[Task description] Copy the records below exactly. Include all of them.

[Records drawn from a dataset]
※ ※ ※
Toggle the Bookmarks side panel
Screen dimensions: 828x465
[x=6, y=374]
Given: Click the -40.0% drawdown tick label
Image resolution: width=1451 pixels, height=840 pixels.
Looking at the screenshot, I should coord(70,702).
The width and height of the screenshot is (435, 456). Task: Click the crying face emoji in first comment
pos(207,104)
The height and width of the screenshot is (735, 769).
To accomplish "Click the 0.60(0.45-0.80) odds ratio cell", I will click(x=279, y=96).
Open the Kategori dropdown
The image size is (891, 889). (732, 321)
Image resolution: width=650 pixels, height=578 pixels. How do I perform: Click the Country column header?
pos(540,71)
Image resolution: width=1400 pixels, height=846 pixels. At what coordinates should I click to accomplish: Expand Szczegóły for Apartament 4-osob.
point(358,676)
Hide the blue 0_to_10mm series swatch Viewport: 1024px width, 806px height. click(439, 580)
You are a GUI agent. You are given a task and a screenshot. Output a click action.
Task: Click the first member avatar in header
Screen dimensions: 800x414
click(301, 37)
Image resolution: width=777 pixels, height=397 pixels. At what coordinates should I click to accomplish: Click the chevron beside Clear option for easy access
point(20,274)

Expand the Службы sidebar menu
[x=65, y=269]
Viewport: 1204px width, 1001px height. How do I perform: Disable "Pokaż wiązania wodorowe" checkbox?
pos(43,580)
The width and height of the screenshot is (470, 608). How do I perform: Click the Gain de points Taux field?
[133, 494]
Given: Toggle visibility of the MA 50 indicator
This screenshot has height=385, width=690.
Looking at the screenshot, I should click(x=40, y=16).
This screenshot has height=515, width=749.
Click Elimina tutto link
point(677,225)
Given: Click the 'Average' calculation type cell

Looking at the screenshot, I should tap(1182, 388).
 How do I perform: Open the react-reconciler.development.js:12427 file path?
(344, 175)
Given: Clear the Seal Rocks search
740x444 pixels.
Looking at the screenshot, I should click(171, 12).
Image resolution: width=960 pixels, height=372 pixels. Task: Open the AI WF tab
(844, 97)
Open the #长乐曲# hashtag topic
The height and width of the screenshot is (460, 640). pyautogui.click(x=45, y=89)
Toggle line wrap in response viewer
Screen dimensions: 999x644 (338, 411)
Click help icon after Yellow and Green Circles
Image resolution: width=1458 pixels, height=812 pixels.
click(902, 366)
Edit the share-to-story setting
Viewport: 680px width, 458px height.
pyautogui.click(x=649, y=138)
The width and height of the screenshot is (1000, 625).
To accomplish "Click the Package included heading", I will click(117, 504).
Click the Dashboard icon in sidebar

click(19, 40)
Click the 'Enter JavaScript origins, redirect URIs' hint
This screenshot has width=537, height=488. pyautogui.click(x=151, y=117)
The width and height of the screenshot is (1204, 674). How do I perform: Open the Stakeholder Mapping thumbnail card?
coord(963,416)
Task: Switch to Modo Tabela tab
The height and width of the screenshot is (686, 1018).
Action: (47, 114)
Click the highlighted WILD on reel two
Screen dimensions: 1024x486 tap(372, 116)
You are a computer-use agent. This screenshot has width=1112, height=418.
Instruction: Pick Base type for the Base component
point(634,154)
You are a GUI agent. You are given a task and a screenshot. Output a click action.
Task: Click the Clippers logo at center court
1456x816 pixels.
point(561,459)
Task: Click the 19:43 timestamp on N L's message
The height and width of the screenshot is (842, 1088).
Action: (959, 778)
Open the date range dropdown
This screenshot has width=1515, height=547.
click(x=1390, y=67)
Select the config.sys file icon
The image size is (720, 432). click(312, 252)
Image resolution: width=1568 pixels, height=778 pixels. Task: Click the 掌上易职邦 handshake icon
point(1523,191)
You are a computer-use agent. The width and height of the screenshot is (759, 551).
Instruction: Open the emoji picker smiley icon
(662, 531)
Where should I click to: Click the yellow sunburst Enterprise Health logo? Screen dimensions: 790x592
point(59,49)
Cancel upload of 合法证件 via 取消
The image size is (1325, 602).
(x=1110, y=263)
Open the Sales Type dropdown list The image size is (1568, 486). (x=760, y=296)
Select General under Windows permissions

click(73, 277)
※ ※ ※
[Answer section]
Toggle the Bookmarks side panel
Screen dimensions: 828x465
[x=6, y=374]
Given: Click the -40.0% drawdown tick label
Image resolution: width=1451 pixels, height=840 pixels.
Looking at the screenshot, I should coord(70,702).
The width and height of the screenshot is (435, 456). Task: Click the crying face emoji in first comment
pos(207,104)
The height and width of the screenshot is (735, 769).
To accomplish "Click the 0.60(0.45-0.80) odds ratio cell", I will click(x=279, y=96).
Open the Kategori dropdown
The image size is (891, 889). (732, 321)
Image resolution: width=650 pixels, height=578 pixels. How do I perform: Click the Country column header?
pos(540,71)
Image resolution: width=1400 pixels, height=846 pixels. At what coordinates should I click to accomplish: Expand Szczegóły for Apartament 4-osob.
point(358,676)
Hide the blue 0_to_10mm series swatch Viewport: 1024px width, 806px height. click(439, 580)
You are a GUI agent. You are given a task and a screenshot. Output a click action.
Task: Click the first member avatar in header
Screen dimensions: 800x414
click(301, 37)
Image resolution: width=777 pixels, height=397 pixels. At what coordinates should I click to accomplish: Click the chevron beside Clear option for easy access
point(20,274)

Expand the Службы sidebar menu
[x=65, y=269]
Viewport: 1204px width, 1001px height. How do I perform: Disable "Pokaż wiązania wodorowe" checkbox?
pos(43,580)
The width and height of the screenshot is (470, 608). How do I perform: Click the Gain de points Taux field?
[133, 494]
Given: Toggle visibility of the MA 50 indicator
This screenshot has height=385, width=690.
Looking at the screenshot, I should click(x=40, y=16).
This screenshot has height=515, width=749.
Click Elimina tutto link
point(677,225)
Given: Click the 'Average' calculation type cell

Looking at the screenshot, I should tap(1182, 388).
 How do I perform: Open the react-reconciler.development.js:12427 file path?
(344, 175)
Given: Clear the Seal Rocks search
740x444 pixels.
Looking at the screenshot, I should click(171, 12).
Image resolution: width=960 pixels, height=372 pixels. Task: Open the AI WF tab
(844, 97)
Open the #长乐曲# hashtag topic
The height and width of the screenshot is (460, 640). pyautogui.click(x=45, y=89)
Toggle line wrap in response viewer
Screen dimensions: 999x644 (338, 411)
Click help icon after Yellow and Green Circles
Image resolution: width=1458 pixels, height=812 pixels.
click(902, 366)
Edit the share-to-story setting
Viewport: 680px width, 458px height.
pyautogui.click(x=649, y=138)
The width and height of the screenshot is (1000, 625).
To accomplish "Click the Package included heading", I will click(117, 504).
Click the Dashboard icon in sidebar

click(19, 40)
Click the 'Enter JavaScript origins, redirect URIs' hint
This screenshot has width=537, height=488. pyautogui.click(x=151, y=117)
The width and height of the screenshot is (1204, 674). How do I perform: Open the Stakeholder Mapping thumbnail card?
coord(963,416)
Task: Switch to Modo Tabela tab
The height and width of the screenshot is (686, 1018).
Action: (47, 114)
Click the highlighted WILD on reel two
Screen dimensions: 1024x486 tap(372, 116)
You are a computer-use agent. This screenshot has width=1112, height=418.
Instruction: Pick Base type for the Base component
point(634,154)
You are a GUI agent. You are given a task and a screenshot. Output a click action.
Task: Click the Clippers logo at center court
1456x816 pixels.
point(561,459)
Task: Click the 19:43 timestamp on N L's message
The height and width of the screenshot is (842, 1088).
Action: (959, 778)
Open the date range dropdown
This screenshot has width=1515, height=547.
click(x=1390, y=67)
Select the config.sys file icon
The image size is (720, 432). click(312, 252)
Image resolution: width=1568 pixels, height=778 pixels. Task: Click the 掌上易职邦 handshake icon
point(1523,191)
You are a computer-use agent. The width and height of the screenshot is (759, 551).
Instruction: Open the emoji picker smiley icon
(662, 531)
Where should I click to: Click the yellow sunburst Enterprise Health logo? Screen dimensions: 790x592
point(59,49)
Cancel upload of 合法证件 via 取消
The image size is (1325, 602).
(x=1110, y=263)
Open the Sales Type dropdown list The image size is (1568, 486). (x=760, y=296)
Select General under Windows permissions

click(73, 277)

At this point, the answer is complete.